Richter am Obersten Gericht der USA zeigen Zurückhaltung in einem Fall, der an einem Grundsatz des heutigen Internets rütteln könnte. Dabei geht es um die Reichweite einer gesetzlichen US-Regelung aus den 90er Jahren, die Online-Dienste vor Haftung für die Veröffentlichung von Inhalten befreit, die von anderen erstellt wurden.
Die als „Section 230“ bekannte Regel gilt als ein wichtiger Schutzschirm vor Klagen, unter dem sich Plattformen wie Google, Facebook oder Twitter entwickeln konnten.
Die neun Richter am Supreme Court hielten am Dienstag eine Anhörung zu einem Fall, bei dem Googles Videoplattform YouTube im Mittelpunkt steht. Es klagt die Familie einer amerikanischen Studentin, die bei den Terroranschlägen der Terrormiliz Islamischer Staat (IS) im November 2015 in Paris getötet wurde.
Sie will YouTube zur Verantwortung ziehen, weil Algorithmen der Plattform Nutzern Propagandavideos des IS empfohlen hätten. Die Richter ließen in ihren Fragen an die Anwälte erkennen, dass sie der Position der Kläger eher skeptisch gegenüberstehen.
So hob der Richter Clarence Thomas hervor, dass es um dieselben Algorithmen gehe, die Nutzern auch harmlose Inhalte wie etwa Videos zur Zubereitung eines Reisgerichts auftischten. Auch daher könne er den Vorwurf nicht nachvollziehen, dass die Funktion Terror-Beihilfe leiste.
Klägeranwalt Eric Schnapper argumentierte darüber hinaus, die Plattform sei haftbar, da sie bei der Anzeige der Videos die kleinen Vorschaubilder - sogenannte „Thumbnails“ - erzeuge. Damit sei YouTube selbst an der Erstellung von Inhalten beteiligt und bewege sich außerhalb des Schutzrahmens von „Sections 230“, sagte er. Google-Anwältin Lisa Blatt hielt dagegen, die Thumbnails seien nur Aufnahmen aus von anderen erstellten Videos.

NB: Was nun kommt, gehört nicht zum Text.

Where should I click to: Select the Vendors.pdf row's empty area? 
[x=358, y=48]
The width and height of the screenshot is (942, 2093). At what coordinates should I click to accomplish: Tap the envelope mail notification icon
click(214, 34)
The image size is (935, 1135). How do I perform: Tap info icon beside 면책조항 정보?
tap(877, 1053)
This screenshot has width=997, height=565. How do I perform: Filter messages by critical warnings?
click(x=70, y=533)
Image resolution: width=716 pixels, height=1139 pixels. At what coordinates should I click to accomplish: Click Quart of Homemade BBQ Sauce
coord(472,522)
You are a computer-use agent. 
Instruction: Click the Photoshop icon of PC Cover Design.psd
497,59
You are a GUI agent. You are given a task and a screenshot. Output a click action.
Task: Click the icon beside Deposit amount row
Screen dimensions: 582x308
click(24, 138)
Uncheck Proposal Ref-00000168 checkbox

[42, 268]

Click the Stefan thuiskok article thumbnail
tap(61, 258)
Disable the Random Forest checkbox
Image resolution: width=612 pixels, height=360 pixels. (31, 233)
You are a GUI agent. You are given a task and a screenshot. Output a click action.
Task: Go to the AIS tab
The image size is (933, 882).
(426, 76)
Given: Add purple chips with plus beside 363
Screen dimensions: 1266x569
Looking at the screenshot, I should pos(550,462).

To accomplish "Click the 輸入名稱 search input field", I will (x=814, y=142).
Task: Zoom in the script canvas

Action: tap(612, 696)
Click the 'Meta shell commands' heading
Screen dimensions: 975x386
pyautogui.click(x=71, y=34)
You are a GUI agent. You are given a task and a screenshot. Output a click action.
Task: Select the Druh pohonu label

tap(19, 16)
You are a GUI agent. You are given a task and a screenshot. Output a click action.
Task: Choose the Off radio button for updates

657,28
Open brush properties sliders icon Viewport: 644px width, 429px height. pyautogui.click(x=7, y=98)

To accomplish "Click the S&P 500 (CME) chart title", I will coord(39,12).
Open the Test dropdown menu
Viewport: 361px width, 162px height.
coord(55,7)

Zugleich ließen die Richter durchblicken, dass der Einsatz von Software mit künstlicher Intelligenz - wie etwa der Technologie hinter dem Text-Automaten ChatGPT bei Microsofts Suchmaschine Bing - in Zukunft die Situation für Online-Plattformen verändern könnte. So warf Richter Neil Gorsuch die Frage auf, ob ein Dienst mit einem von solcher Software erzeugten Text selbst zu einem Produzenten von Inhalten werde, die nicht unter den Schutz von „Section 230“ fielen.